## [Work required]
Look through the data below and output, unchanged, every line from the one holding "Given: Select the" through the one holding "Given: Open the @XboxP3 handle link", inclusive. Skip the pictures.

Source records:
--

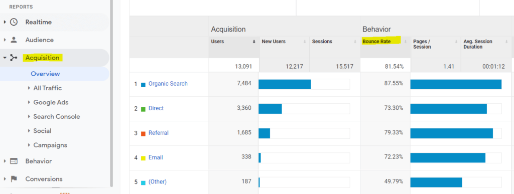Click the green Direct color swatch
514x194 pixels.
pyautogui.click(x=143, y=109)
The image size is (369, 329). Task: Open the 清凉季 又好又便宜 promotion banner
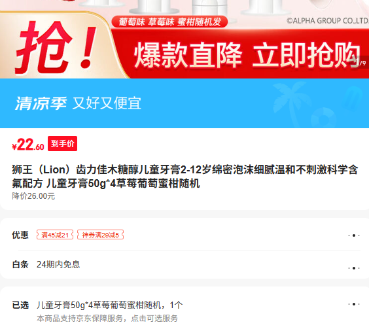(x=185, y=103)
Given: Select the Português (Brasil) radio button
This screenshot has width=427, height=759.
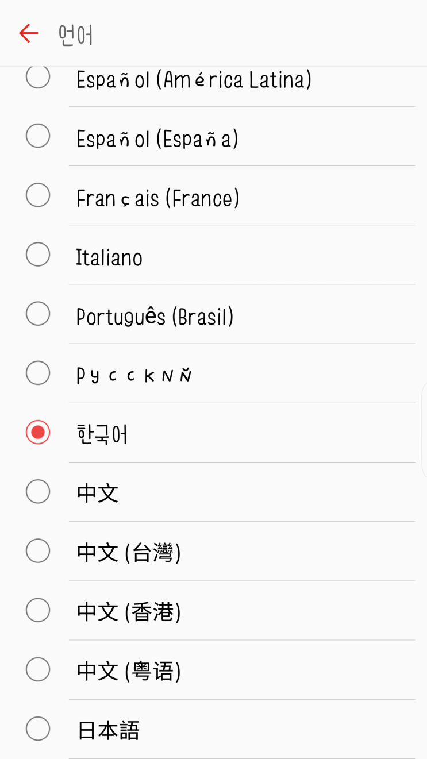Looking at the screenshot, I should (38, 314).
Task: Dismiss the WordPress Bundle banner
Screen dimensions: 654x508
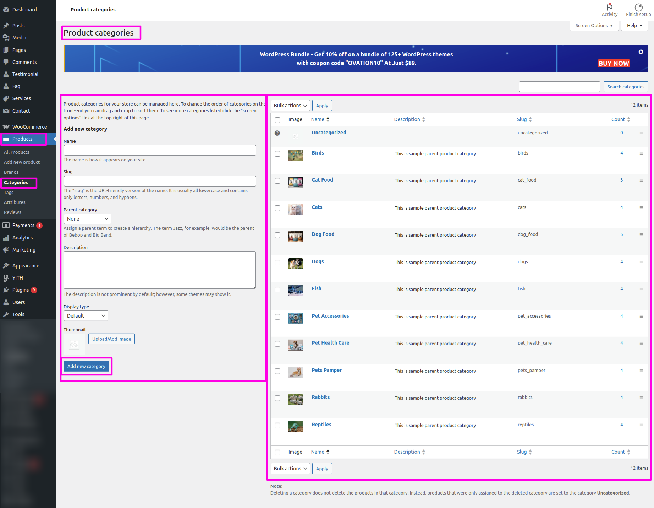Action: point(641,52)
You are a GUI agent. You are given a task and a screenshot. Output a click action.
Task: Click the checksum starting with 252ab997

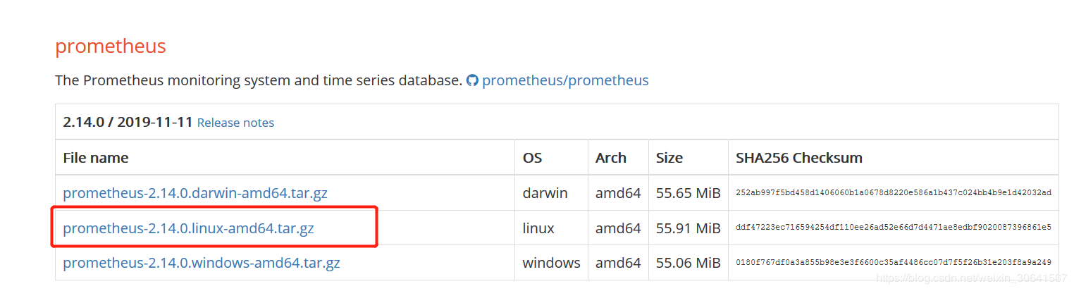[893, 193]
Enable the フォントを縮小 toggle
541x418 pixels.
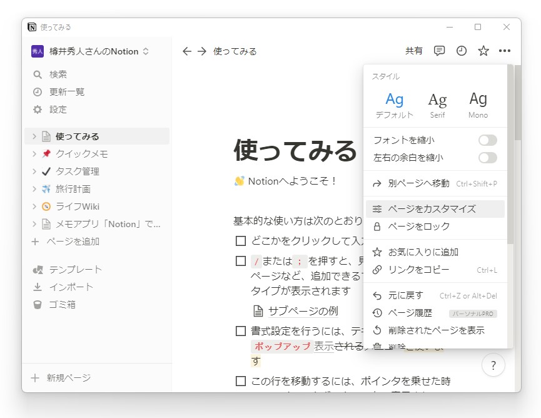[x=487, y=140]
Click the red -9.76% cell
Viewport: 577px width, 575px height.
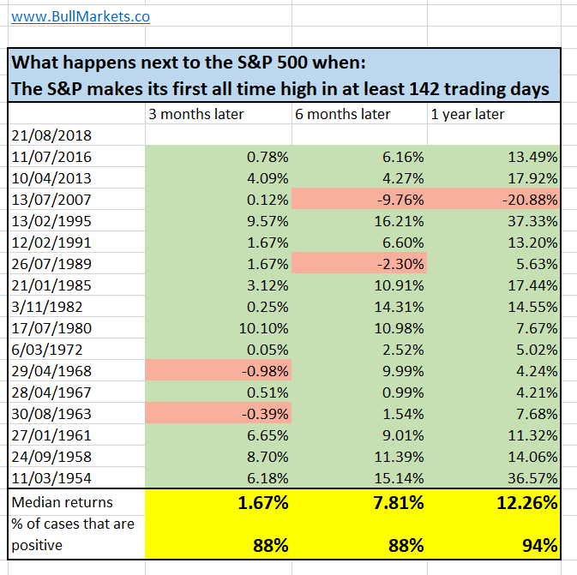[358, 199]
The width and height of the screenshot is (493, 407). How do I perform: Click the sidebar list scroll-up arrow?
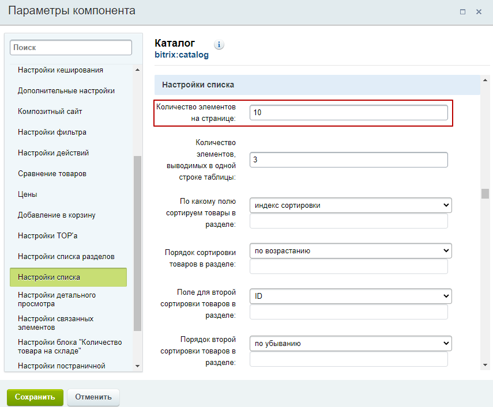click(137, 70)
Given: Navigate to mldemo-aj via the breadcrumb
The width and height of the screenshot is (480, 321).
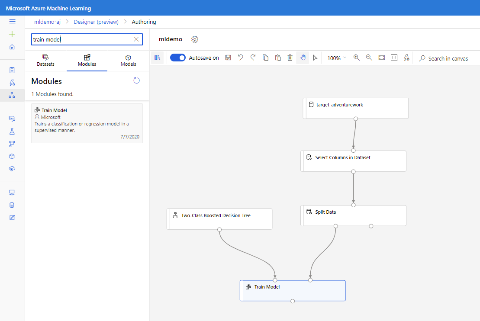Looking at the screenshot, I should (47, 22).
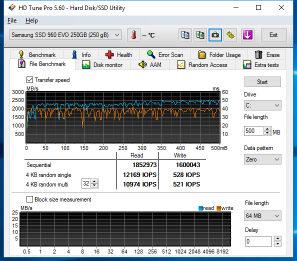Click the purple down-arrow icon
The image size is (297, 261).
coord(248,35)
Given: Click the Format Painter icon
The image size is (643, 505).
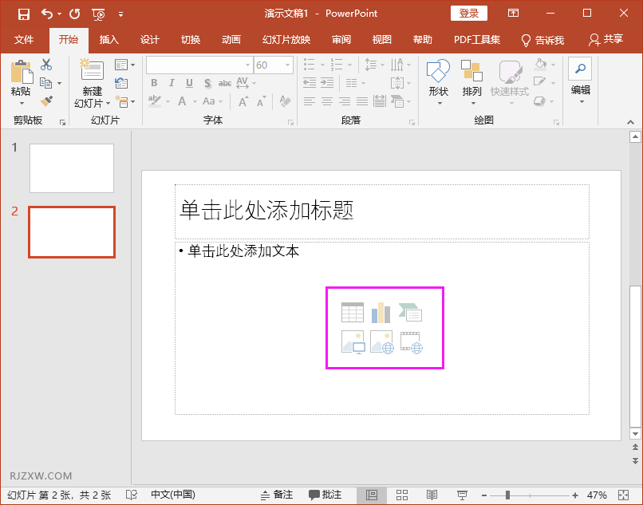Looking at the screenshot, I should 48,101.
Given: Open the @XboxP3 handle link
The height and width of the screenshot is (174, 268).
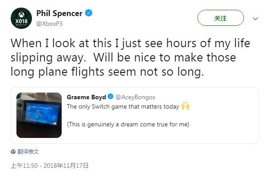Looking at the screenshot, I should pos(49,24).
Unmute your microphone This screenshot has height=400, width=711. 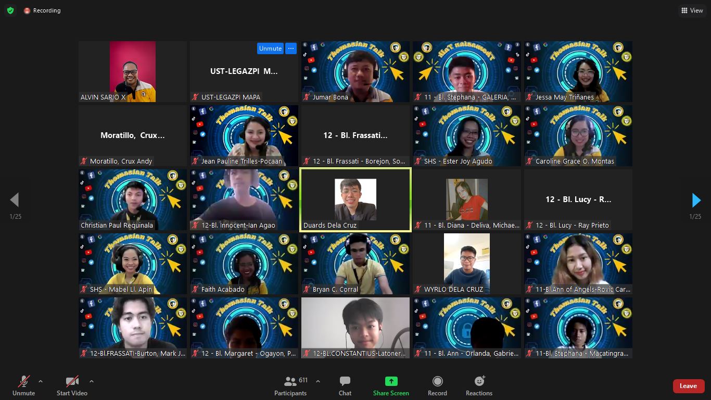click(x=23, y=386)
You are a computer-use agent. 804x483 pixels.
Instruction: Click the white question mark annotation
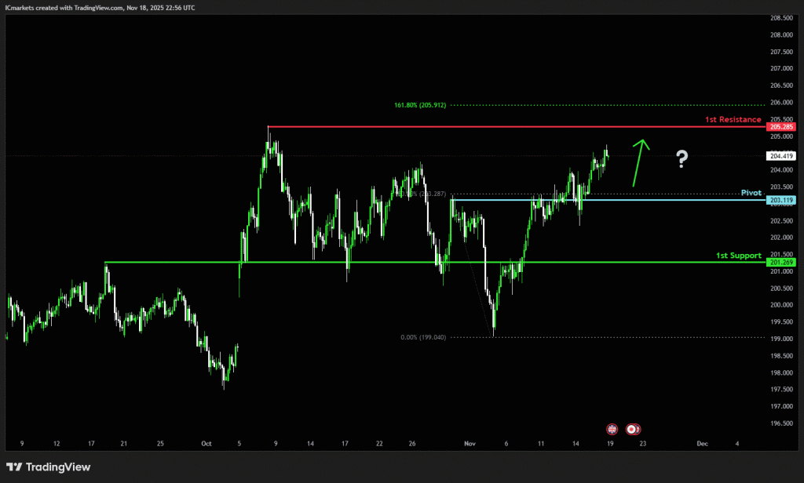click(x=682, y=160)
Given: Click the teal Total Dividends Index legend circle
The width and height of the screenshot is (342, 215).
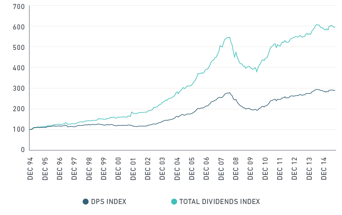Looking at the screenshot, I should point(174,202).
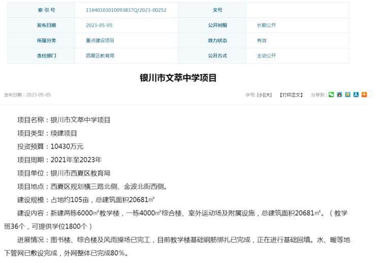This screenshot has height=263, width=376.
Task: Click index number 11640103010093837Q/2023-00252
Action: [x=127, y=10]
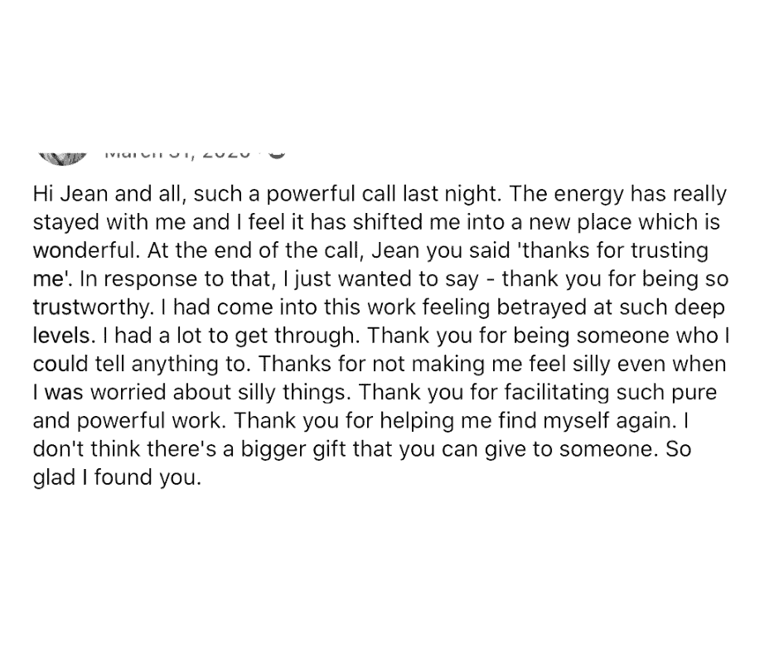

--

## [Exercise output]
Given: Select the Português (Brasil) radio button
This screenshot has width=427, height=759.
Looking at the screenshot, I should (38, 314).
Task: Dismiss the WordPress Bundle banner
Screen dimensions: 654x508
Action: point(641,52)
You are a GUI agent. You are given a task and a screenshot. Output a click action.
Task: Click the checksum starting with 252ab997

[893, 193]
Enable the フォントを縮小 toggle
541x418 pixels.
[x=487, y=140]
Click the red -9.76% cell
Viewport: 577px width, 575px height.
[358, 199]
The width and height of the screenshot is (493, 407). How do I perform: Click the sidebar list scroll-up arrow?
click(137, 70)
Given: Navigate to mldemo-aj via the breadcrumb
The width and height of the screenshot is (480, 321).
Looking at the screenshot, I should (47, 22).
Click the purple down-arrow icon
The image size is (297, 261).
coord(248,35)
Given: Click the Format Painter icon
The image size is (643, 505).
Looking at the screenshot, I should 48,101.
Given: Open the @XboxP3 handle link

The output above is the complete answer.